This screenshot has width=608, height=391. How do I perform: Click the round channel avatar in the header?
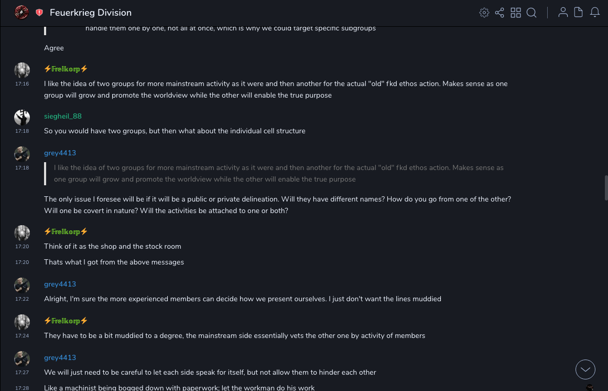(21, 13)
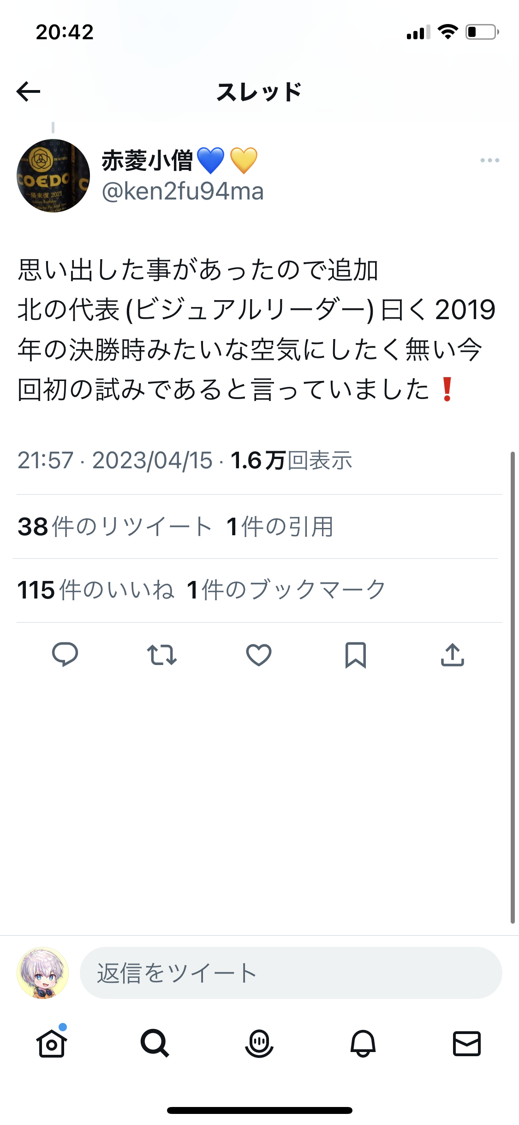Tap the share upload icon

coord(453,654)
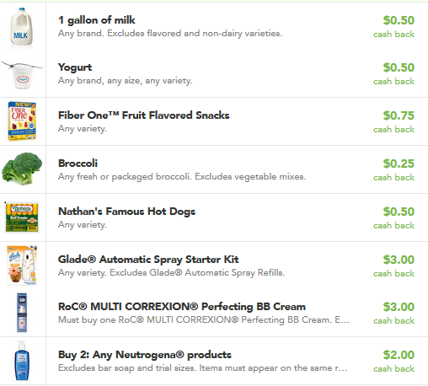The image size is (428, 386).
Task: Select Nathan's Famous Hot Dogs offer
Action: 126,212
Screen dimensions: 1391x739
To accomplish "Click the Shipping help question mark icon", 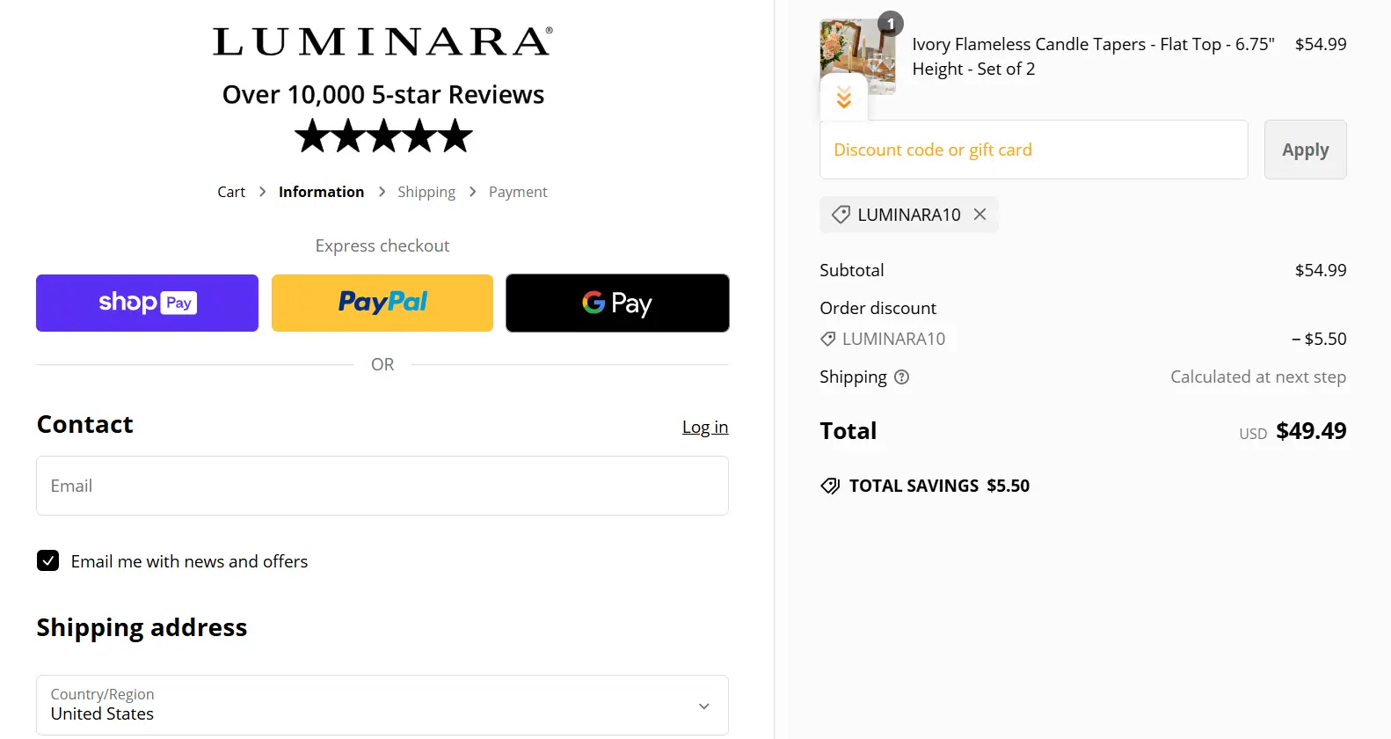I will coord(901,377).
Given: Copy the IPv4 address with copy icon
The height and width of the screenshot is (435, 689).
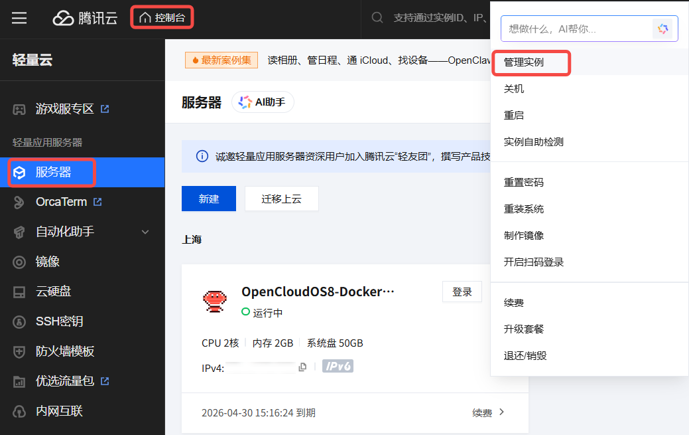Looking at the screenshot, I should (302, 367).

----

REQUIREMENT :: Leaving the pictures aside, transcribe exactly the lines from the one containing "Given: Copy the IPv4 address with copy icon" to the final line of the entries above, both ends included.

THE ANSWER ::
Given: Copy the IPv4 address with copy icon
The height and width of the screenshot is (435, 689).
Looking at the screenshot, I should (302, 367).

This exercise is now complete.